India will likely relax some export restrictions on pharmaceutical products soon due to intense pressure from the United States, which is worried about drug shortages as the number of coronavirus cases surge, two Indian government officials told Reuters.
India, which supplies more than a quarter of the world’s generic drugs, last month restricted exports of 26 pharmaceutical ingredients and the medicines made from them. The move was seen as an attempt to secure supplies for its domestic population after the outbreak played havoc with the industry’s supply chain globally.
The restrictions are not complete bans but impede sales of drug and drug ingredients overseas by specifying circumstances for their export and requiring firms to procure a “no objection” certificate from the government.
An easing of those restrictions will probably come within two days and will likely include Paracetamol, a common pain reliever also known as acetaminophen, the government officials in New Delhi said.
“There is so much (U.S.) pressure on the government. For U.S. what matters is Paracetamol, it matters to them significantly,” said one official, adding that India had adequate stock of the drug for domestic use for at least four months.

### Tasks to complete
1. According to the article on India's drug export restrictions, how many pharmaceutical ingredients did India restrict for export last month?
2. Extend the article on India's drug export restrictions, beginning after its final sentence.
The material that follows bears no relation to the article on India's drug export restrictions.

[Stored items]

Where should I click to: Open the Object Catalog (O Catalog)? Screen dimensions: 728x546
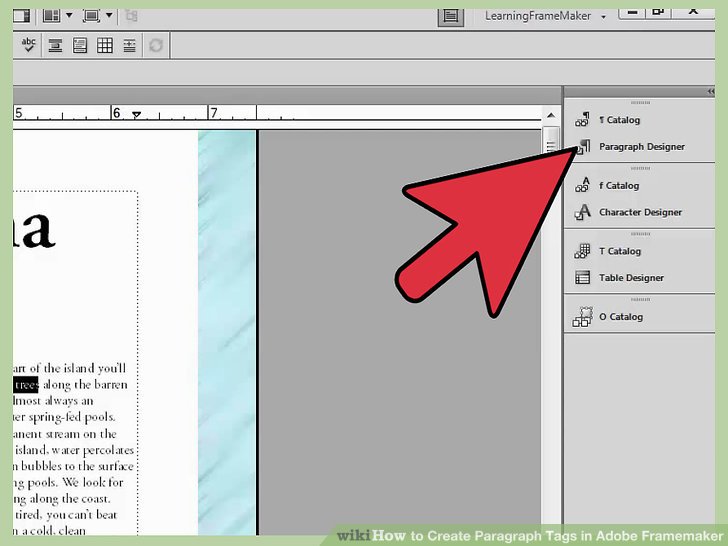click(x=620, y=318)
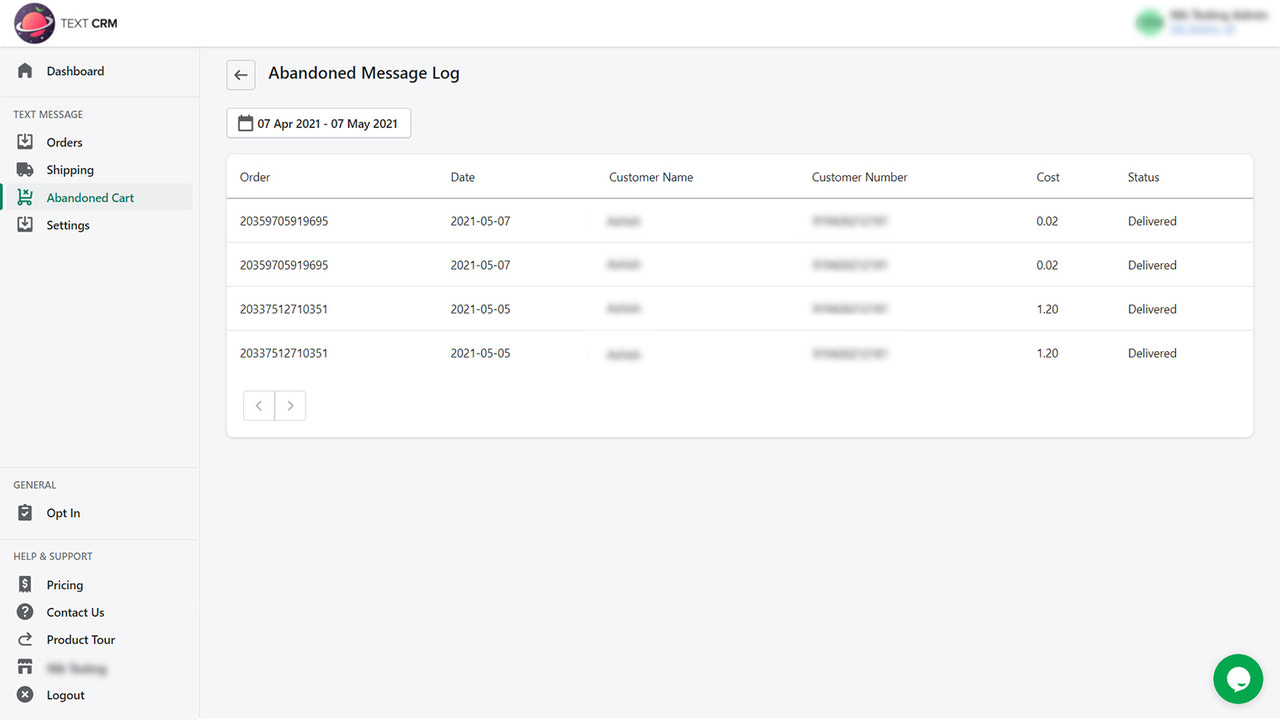Open the date range picker
This screenshot has width=1280, height=720.
click(318, 122)
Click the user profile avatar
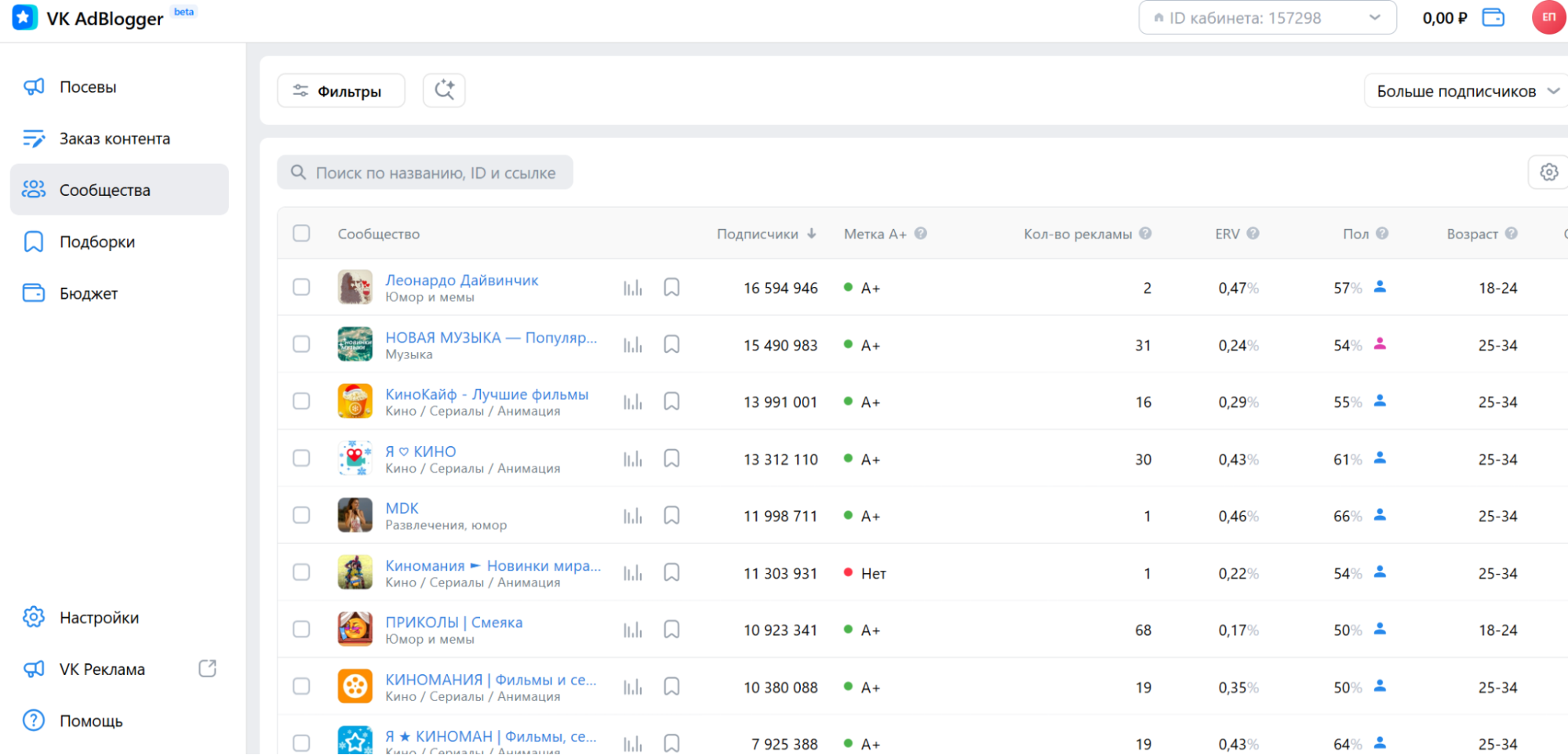This screenshot has height=755, width=1568. pos(1548,17)
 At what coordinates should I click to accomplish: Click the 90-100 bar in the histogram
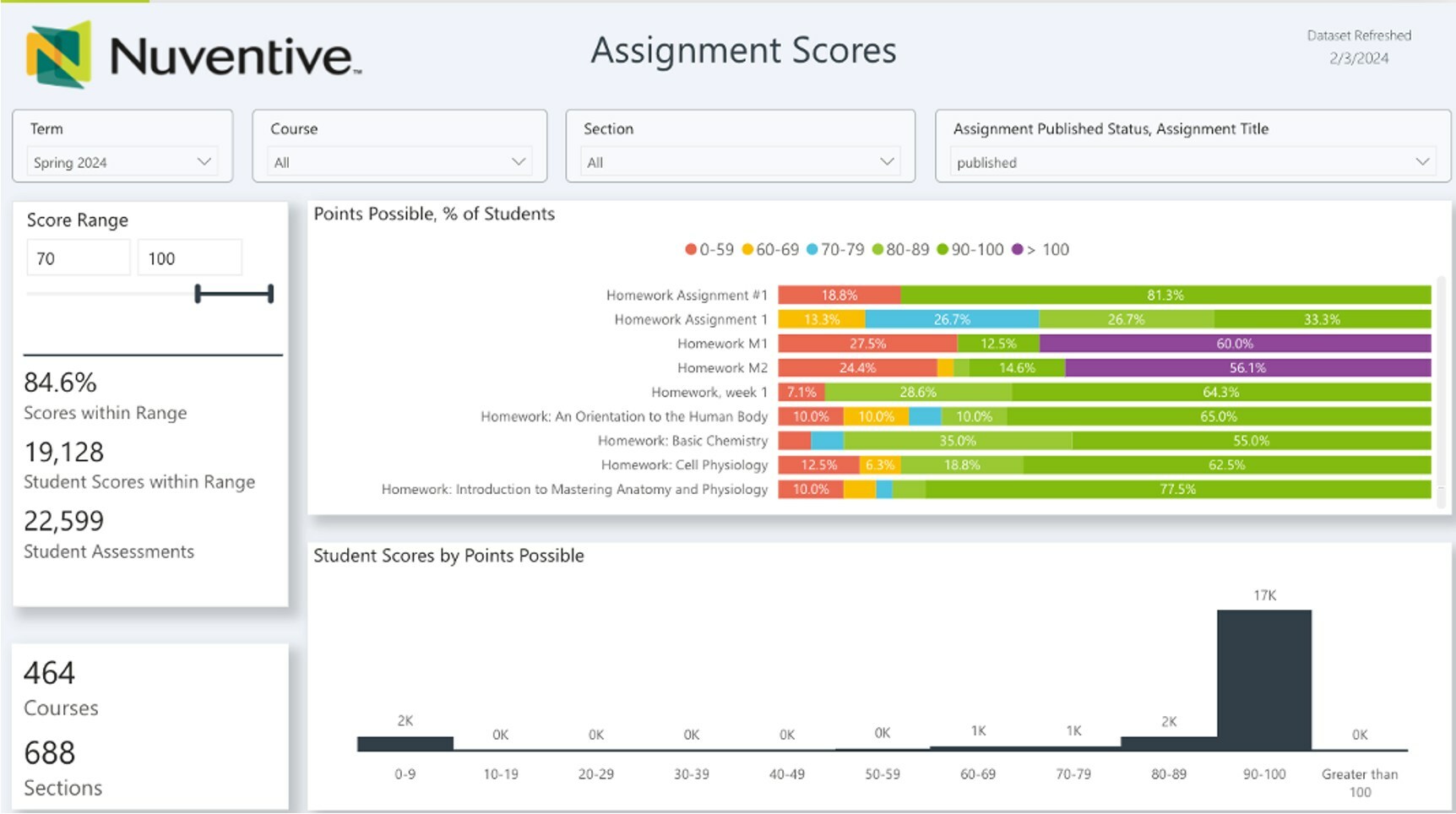[1263, 680]
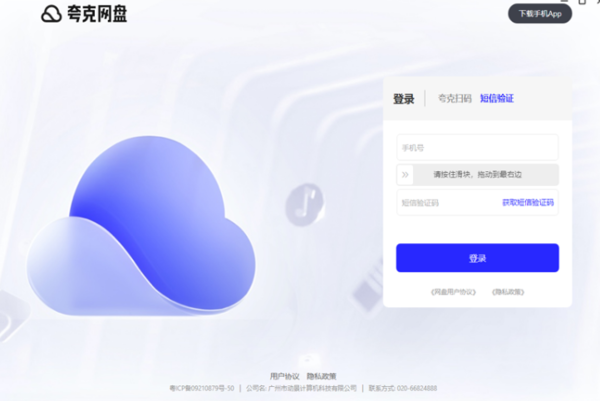600x401 pixels.
Task: Open the footer 用户协议 link
Action: point(284,376)
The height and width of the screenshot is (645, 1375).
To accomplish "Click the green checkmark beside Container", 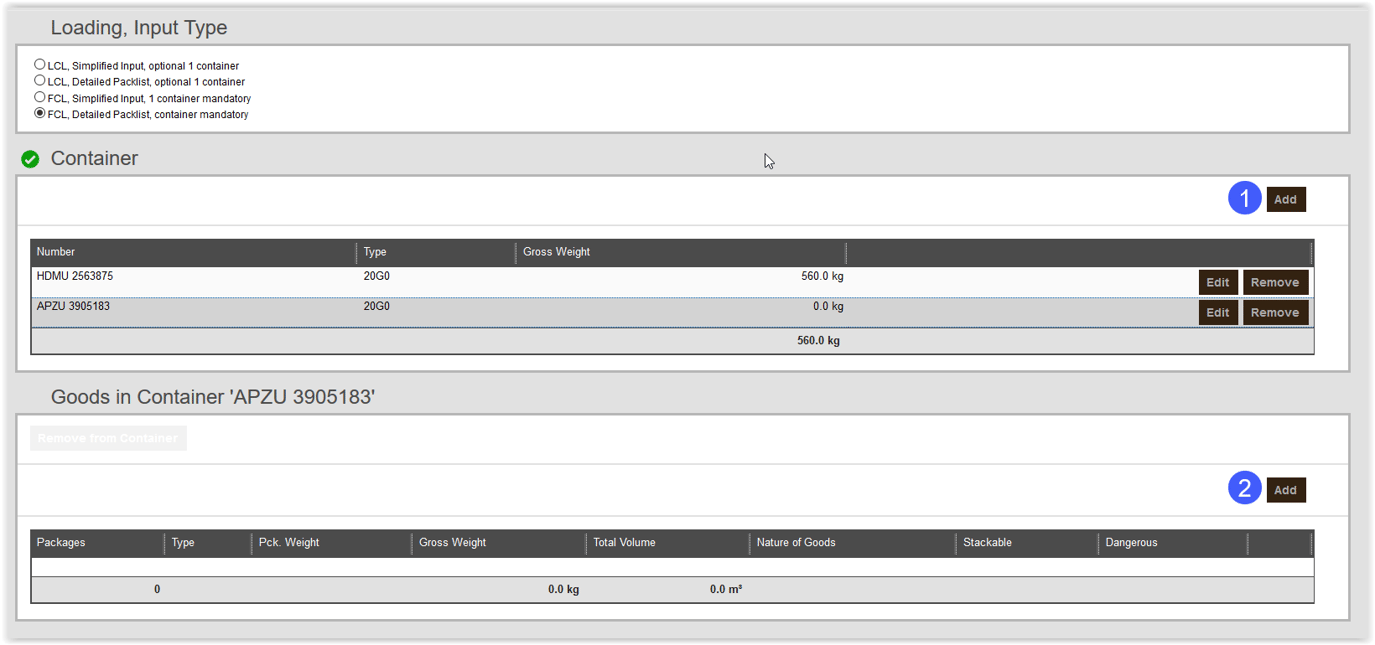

### List of answers
1. India restricted exports of 26 pharmaceutical ingredients and the medicines made from them.

2.
The restrictions will be lifted for all countries, the officials said, but it was not immediately clear exactly how many drugs formulations would be exempted.
Both officials declined to be identified due to the sensitive nature of the discussions. India’s commerce ministry did not immediately respond to a request for comment.
The US government said in a statement on Tuesday that secretary of state Mike Pompeo had spoken with India’s foreign minister and sought cooperation in strengthening global pharma manufacturing and supply chains, but gave no further details.
President Donald Trump has warned Americans of a “painful” two weeks ahead in fighting the virus. Nearly 3,900 people have died in the United States, and the total confirmed US cases has risen to 187,000.
Imports from India accounted for 24 per cent of medicines and 31 per cent of medicine ingredients to the United States in 2018, according to the US Food and Drug Administration.
India was, however, unlikely to ease a ban on the export of malaria drug hydroxychloroquine, which came in addition to the restrictions on the 26 drugs and formulations. The drug is being tested to see if it is effective in treating patients with COVID-19.
The United States’ Health and Human Services has listed hydroxychloroquine as a medical resource that was subject to hoarding prevention measures.